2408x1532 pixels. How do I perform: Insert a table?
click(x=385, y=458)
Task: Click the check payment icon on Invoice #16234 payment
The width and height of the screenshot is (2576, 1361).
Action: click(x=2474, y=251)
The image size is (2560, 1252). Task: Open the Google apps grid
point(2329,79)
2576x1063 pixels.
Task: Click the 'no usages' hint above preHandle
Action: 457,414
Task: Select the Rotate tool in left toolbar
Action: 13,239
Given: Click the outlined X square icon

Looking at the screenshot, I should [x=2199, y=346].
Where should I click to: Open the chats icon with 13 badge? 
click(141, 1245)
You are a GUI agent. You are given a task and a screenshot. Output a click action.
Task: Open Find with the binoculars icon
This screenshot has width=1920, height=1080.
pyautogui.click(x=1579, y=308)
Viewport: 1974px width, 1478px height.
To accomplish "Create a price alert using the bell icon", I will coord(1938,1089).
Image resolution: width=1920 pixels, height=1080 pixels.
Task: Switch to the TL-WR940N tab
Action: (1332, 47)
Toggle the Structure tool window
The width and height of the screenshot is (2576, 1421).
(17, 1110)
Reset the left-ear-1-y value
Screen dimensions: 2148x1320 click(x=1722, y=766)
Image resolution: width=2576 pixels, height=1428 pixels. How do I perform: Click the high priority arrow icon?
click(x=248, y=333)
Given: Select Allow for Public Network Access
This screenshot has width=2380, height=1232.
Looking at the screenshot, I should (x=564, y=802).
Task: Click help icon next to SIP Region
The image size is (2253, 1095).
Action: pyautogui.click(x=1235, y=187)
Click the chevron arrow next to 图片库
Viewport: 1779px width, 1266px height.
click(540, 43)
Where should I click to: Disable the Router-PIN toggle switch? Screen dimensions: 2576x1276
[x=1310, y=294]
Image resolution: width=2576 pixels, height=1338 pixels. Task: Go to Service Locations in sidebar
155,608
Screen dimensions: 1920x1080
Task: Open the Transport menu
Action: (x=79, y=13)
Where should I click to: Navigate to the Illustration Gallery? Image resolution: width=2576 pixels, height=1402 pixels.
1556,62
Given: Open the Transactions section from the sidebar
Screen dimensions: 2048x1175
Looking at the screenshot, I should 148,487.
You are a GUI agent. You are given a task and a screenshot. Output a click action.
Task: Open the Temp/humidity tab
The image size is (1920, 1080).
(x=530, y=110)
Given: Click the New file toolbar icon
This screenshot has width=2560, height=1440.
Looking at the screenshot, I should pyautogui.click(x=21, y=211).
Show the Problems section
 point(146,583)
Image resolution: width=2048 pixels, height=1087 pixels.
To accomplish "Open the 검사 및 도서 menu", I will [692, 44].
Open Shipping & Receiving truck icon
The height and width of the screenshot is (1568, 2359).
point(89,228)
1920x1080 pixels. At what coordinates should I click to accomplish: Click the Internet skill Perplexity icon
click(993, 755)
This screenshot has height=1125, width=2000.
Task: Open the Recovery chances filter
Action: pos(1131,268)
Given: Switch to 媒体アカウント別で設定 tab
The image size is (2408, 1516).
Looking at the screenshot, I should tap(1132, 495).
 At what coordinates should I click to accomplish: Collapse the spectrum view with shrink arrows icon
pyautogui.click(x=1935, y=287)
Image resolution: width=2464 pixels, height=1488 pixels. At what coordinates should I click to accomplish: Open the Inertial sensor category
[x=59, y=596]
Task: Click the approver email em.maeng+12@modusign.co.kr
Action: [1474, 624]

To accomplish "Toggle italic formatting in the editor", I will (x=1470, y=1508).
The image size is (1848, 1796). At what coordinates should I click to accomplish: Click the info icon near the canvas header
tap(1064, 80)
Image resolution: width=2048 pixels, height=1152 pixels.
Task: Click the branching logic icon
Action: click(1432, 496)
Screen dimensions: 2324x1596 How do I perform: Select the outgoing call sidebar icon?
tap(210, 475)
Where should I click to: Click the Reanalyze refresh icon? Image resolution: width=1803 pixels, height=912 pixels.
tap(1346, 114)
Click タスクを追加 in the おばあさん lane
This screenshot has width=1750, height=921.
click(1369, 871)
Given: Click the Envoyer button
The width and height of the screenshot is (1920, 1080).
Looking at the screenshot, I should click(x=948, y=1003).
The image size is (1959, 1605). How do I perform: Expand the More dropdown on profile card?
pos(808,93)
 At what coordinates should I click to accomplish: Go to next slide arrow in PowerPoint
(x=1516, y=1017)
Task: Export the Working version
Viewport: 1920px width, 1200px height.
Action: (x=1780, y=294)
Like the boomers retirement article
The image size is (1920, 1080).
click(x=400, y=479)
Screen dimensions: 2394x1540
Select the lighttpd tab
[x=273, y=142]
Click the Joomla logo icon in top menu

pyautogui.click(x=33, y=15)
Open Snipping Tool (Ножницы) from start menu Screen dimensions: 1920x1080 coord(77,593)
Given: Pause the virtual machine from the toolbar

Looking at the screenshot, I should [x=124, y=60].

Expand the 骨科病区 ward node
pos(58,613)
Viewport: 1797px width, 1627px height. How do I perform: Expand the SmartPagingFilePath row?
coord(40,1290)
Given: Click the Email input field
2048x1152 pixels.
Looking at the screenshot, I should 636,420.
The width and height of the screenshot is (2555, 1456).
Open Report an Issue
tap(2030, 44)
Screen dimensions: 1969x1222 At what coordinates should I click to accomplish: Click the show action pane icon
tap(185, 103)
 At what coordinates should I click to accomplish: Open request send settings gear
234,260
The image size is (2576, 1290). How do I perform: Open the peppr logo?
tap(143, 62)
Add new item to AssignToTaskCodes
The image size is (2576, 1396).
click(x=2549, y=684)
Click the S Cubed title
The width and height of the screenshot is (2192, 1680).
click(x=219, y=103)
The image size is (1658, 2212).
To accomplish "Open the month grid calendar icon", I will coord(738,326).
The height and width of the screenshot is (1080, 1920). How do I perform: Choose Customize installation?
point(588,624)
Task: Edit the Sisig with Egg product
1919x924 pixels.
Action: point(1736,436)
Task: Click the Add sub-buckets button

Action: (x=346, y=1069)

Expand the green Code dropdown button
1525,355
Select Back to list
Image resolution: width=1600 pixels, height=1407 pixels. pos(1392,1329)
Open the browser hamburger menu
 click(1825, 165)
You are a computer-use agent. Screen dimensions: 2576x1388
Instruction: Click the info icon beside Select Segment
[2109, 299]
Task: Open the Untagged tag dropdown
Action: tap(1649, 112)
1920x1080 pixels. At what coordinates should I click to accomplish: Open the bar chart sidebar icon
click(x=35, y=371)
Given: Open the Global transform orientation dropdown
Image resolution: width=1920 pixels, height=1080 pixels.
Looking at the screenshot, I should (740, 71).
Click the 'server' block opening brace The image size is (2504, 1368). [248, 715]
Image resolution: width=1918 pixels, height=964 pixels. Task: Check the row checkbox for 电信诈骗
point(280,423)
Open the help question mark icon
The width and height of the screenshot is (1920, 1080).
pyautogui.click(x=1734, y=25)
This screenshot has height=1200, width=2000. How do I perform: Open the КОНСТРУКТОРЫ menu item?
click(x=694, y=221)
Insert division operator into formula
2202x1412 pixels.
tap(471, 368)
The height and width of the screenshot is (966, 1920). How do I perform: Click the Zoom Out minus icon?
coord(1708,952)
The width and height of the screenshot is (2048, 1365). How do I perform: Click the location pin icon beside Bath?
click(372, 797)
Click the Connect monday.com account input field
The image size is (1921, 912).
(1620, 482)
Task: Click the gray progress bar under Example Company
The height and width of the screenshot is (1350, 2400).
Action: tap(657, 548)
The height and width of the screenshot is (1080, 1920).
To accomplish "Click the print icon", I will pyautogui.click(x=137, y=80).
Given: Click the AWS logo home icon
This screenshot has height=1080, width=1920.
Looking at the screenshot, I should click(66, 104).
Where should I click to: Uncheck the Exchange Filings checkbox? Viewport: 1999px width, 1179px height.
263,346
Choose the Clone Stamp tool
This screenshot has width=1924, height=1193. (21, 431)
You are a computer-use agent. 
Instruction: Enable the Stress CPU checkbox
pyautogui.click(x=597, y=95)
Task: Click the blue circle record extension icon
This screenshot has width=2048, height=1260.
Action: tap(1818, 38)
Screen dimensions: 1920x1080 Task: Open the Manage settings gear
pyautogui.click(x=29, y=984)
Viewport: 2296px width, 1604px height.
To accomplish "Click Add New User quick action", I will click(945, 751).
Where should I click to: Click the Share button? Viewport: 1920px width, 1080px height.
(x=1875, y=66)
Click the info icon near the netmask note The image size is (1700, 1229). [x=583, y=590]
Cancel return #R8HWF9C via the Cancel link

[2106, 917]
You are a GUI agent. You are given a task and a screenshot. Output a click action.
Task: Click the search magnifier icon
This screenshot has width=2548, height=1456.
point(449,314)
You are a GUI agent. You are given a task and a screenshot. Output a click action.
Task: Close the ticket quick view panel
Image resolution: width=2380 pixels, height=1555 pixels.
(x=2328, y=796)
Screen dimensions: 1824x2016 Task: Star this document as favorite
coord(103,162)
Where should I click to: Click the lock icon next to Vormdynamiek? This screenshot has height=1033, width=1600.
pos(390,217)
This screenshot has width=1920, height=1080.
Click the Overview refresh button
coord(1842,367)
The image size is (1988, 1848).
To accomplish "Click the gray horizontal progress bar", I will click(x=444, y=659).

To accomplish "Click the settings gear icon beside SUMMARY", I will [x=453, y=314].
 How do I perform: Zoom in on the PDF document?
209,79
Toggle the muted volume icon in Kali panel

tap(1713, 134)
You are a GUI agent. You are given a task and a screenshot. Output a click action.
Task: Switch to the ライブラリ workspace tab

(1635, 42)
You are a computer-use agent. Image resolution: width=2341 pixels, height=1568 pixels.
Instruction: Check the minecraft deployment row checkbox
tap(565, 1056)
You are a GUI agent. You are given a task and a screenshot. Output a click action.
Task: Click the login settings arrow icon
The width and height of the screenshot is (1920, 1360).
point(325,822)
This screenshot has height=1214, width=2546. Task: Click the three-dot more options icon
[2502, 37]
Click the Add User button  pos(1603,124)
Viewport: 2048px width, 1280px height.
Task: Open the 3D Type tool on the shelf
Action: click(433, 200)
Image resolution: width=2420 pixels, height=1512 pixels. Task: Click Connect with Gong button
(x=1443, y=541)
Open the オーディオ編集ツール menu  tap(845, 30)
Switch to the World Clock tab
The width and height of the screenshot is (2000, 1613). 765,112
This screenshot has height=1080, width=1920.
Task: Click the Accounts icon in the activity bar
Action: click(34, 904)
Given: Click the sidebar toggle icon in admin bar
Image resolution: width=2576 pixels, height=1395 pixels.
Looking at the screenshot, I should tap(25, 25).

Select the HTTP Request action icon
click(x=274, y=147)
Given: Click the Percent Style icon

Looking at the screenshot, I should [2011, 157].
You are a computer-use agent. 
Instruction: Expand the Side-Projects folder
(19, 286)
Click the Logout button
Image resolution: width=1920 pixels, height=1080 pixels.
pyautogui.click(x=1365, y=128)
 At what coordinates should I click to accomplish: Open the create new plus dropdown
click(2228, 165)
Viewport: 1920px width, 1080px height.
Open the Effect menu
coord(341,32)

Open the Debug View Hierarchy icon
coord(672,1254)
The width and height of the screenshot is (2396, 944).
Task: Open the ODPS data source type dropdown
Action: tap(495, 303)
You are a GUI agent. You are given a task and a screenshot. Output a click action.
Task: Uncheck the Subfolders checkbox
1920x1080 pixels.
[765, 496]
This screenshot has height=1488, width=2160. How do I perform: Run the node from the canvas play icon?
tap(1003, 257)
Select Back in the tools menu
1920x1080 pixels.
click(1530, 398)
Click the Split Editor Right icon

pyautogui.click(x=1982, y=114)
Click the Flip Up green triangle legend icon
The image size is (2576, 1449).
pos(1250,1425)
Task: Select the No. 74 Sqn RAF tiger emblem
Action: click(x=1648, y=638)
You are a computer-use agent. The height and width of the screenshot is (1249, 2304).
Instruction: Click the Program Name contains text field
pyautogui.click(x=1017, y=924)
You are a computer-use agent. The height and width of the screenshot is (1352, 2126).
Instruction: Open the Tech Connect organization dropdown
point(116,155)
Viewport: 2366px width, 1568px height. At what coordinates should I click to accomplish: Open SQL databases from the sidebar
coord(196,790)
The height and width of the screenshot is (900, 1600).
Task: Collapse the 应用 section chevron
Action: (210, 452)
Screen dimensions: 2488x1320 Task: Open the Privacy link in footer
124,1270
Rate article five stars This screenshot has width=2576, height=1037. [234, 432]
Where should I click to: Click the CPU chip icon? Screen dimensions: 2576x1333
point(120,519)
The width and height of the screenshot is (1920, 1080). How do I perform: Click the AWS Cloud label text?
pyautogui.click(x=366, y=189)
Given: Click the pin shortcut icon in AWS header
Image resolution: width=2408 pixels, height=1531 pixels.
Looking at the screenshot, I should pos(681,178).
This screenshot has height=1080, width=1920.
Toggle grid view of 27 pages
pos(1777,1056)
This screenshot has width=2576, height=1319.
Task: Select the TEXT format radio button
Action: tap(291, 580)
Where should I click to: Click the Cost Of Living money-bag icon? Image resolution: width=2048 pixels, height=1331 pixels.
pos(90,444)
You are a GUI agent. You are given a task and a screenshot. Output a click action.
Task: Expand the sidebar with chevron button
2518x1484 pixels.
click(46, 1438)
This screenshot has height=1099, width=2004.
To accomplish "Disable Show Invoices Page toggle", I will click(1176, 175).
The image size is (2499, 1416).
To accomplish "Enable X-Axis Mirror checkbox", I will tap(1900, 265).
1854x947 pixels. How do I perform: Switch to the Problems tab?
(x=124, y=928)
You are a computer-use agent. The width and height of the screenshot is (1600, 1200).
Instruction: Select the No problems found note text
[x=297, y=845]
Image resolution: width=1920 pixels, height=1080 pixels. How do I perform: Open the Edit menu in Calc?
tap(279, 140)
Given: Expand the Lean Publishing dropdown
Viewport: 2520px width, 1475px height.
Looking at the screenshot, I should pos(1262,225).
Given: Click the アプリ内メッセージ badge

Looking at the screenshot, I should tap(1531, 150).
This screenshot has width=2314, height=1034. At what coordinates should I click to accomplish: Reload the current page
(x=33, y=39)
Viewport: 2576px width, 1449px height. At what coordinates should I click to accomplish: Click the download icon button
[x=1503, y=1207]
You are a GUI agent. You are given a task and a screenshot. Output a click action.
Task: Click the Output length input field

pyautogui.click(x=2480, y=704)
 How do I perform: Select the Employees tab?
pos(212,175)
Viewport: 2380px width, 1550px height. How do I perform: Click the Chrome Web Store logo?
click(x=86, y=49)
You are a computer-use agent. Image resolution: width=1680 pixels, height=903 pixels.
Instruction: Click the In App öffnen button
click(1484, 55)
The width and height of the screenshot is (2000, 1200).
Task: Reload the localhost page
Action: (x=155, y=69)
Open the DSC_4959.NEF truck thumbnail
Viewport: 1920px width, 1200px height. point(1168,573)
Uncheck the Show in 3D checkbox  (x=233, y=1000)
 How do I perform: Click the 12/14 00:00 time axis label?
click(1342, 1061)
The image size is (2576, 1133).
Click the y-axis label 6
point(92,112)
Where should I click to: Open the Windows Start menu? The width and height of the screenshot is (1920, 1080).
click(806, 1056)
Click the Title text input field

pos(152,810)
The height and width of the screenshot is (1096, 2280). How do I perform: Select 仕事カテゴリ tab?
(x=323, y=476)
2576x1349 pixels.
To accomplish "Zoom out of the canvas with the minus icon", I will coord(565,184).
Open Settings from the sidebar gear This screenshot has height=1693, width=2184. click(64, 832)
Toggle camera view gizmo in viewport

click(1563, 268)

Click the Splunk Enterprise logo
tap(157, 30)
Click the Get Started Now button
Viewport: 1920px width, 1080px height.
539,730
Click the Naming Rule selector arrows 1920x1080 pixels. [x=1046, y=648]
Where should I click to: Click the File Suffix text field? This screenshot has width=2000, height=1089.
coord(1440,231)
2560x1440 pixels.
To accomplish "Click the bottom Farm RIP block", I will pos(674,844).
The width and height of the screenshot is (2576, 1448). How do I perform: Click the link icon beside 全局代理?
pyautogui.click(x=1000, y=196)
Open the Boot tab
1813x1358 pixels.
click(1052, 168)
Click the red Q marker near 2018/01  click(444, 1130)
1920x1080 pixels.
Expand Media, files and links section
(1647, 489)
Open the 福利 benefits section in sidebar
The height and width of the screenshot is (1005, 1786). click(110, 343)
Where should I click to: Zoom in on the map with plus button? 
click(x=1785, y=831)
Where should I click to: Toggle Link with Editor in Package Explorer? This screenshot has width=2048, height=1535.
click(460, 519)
# # # # #
| Action item |
Scan the records above. Return every line with "help" in it.

| Response to this exercise |
Task: Click help icon next to SIP Region
Open the help question mark icon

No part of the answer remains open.